In 2009 and 2011, the Kentucky Oral History Commission, administered by the Kentucky Historical Society awarded funding to support oral history documentation of specific aspects of the craft industry in eastern Kentucky. Amanda Fickey, the project's director highlights below this project and her Ph.D research. The interviews for this collection are housed at the University of Kentucky Nunn Center for Oral History and will abe available to the public in 2015. - SM
Since the mid-twentieth century, Central Appalachia’s regional economy has suffered due to decreases in extractive industries. As jobs have been lost, many individuals have turned to alternative economic practices, such as small-scale agriculture and craft production, to make ends. Such practices however, are not new. Woodland agricultural methods prevalent among Native American tribes and early European settlers were comprised of numerous economic activities. Though such activities may have lessened with the rise of industrialization and wage-labor throughout the region, small-scale craft and agricultural production continues to be important economic practices that allow people to make a living and remain in their homeplace. 
My dissertation research, titled “Redefining development: Exploring alternative economic practices in Appalachia,” seeks to better understand the economic decisions that craft producers make in their everyday lives and the diverse practices that exist within the context of Eastern Kentucky’s craft industry. For example, some craft producers strive to own an individual studio, while others explore cooperative production and distribution methods. Craft organizations are diverse as well, relying on wage-labor, barter, and volunteerism.

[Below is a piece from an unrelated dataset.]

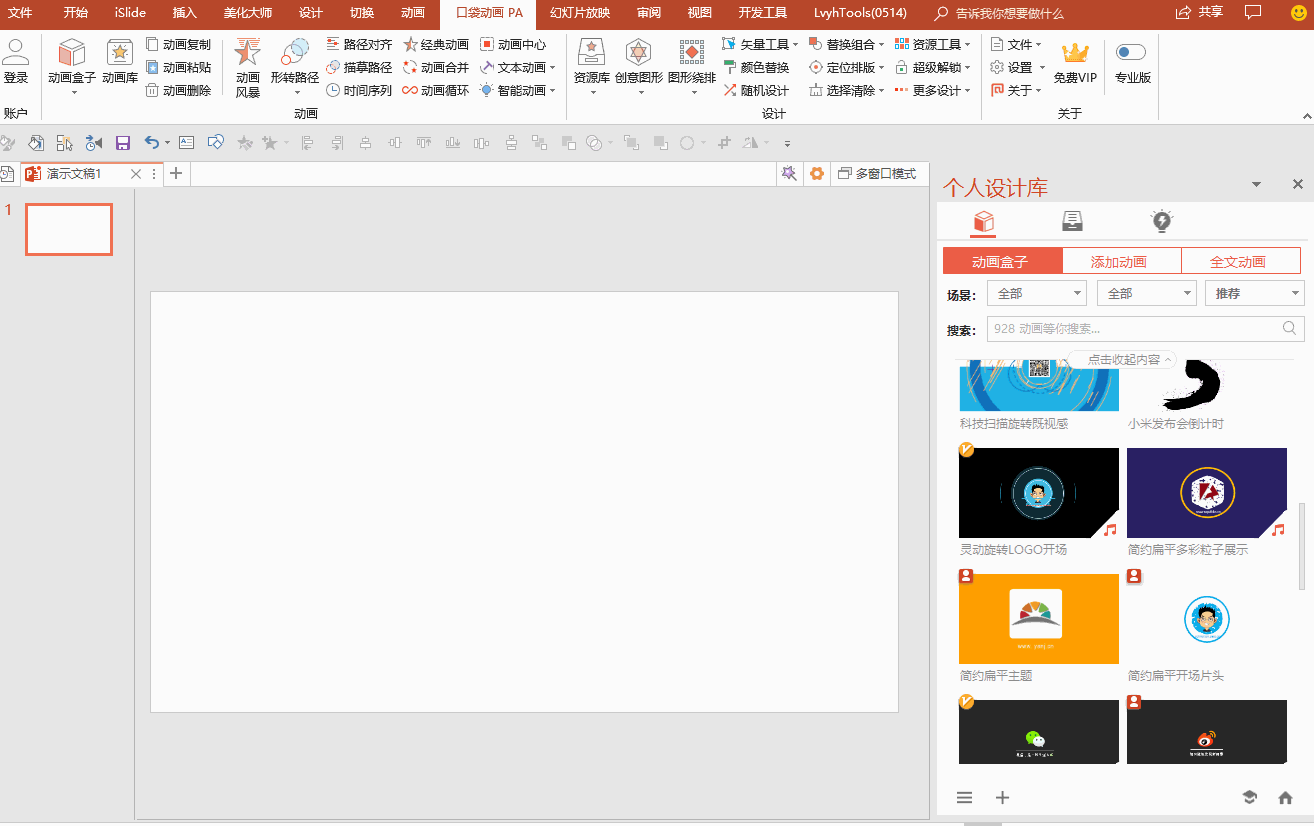Switch to the 幻灯片放映 ribbon tab
Screen dimensions: 1314x826
[x=579, y=13]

Exploring both capitalist and non-capitalist practices allows us to broaden the sorts of economic activities might be recognized as development worthy. This project also seeks to better understand the work biographies of both craft producers and arts-related organizational leaders through oral history. With funding provided by the Kentucky Oral History Commission (Phase I Grant, 2009; Phase II Grant, 2011) I have conducted interviews with craft producers, arts-related organizational leaders, and state representatives associated with the Kentucky Craft Marketing Program. The study includes interviews from throughout the region of Eastern Kentucky as well as materials gathered from individuals at regionally and state-based arts organizations. Interviews are triangulated with archival and historical research. 

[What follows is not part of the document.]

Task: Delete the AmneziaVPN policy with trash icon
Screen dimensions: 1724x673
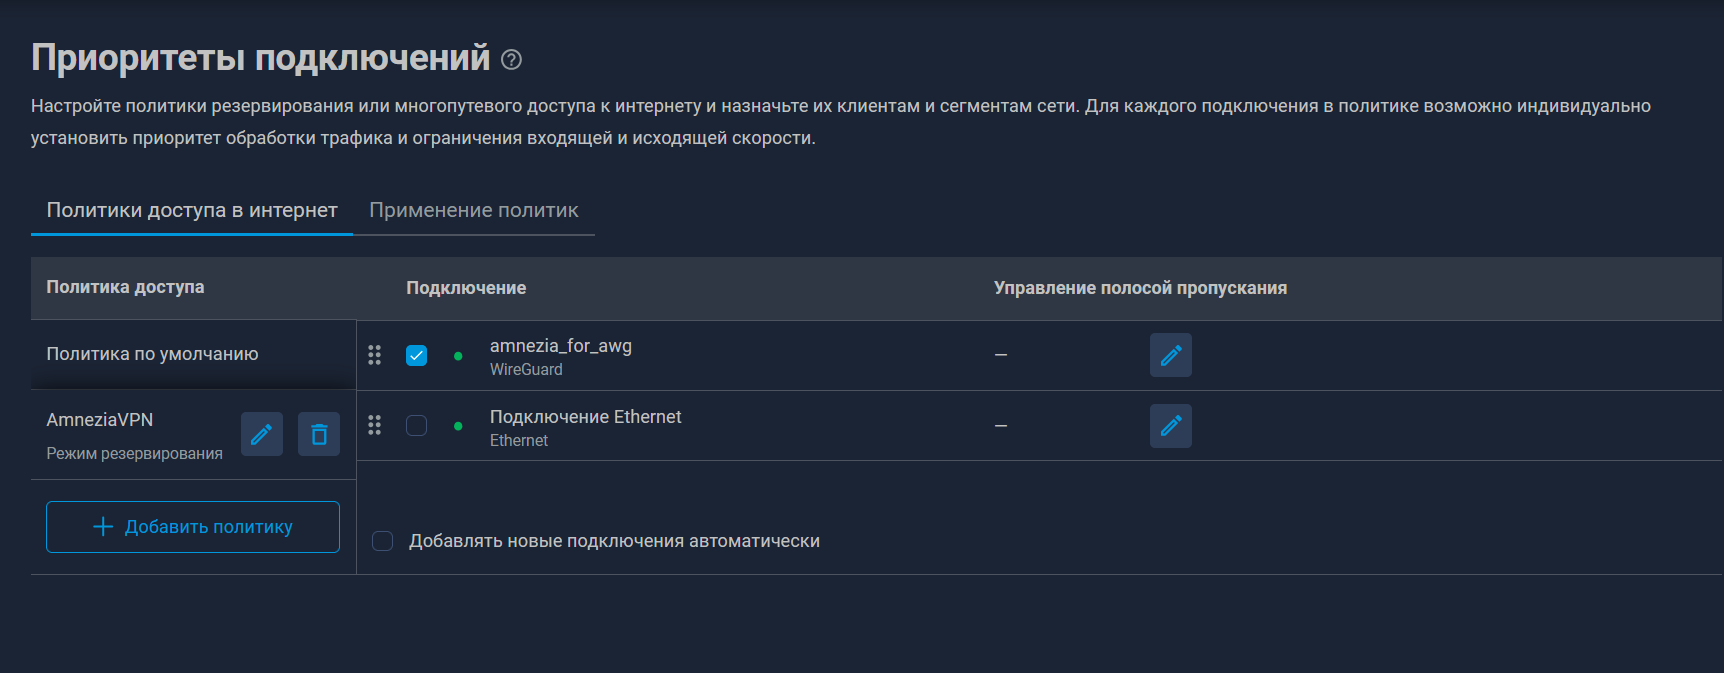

This project is part of my much larger research agenda which seeks to find a new path forward for the Appalachian region. Having grown up the daughter of a coal miner in Letcher County, I have experienced, first hand, the difficulties of growing up in the mountains. My work, teaching, and service are dedicated to reimagining what is possible for the future of the region and redefining the ‘good life’. This requires exploring new development possibilities (including capitalist and non-capitalist practices) and reevaluating old growth-based economic development strategies.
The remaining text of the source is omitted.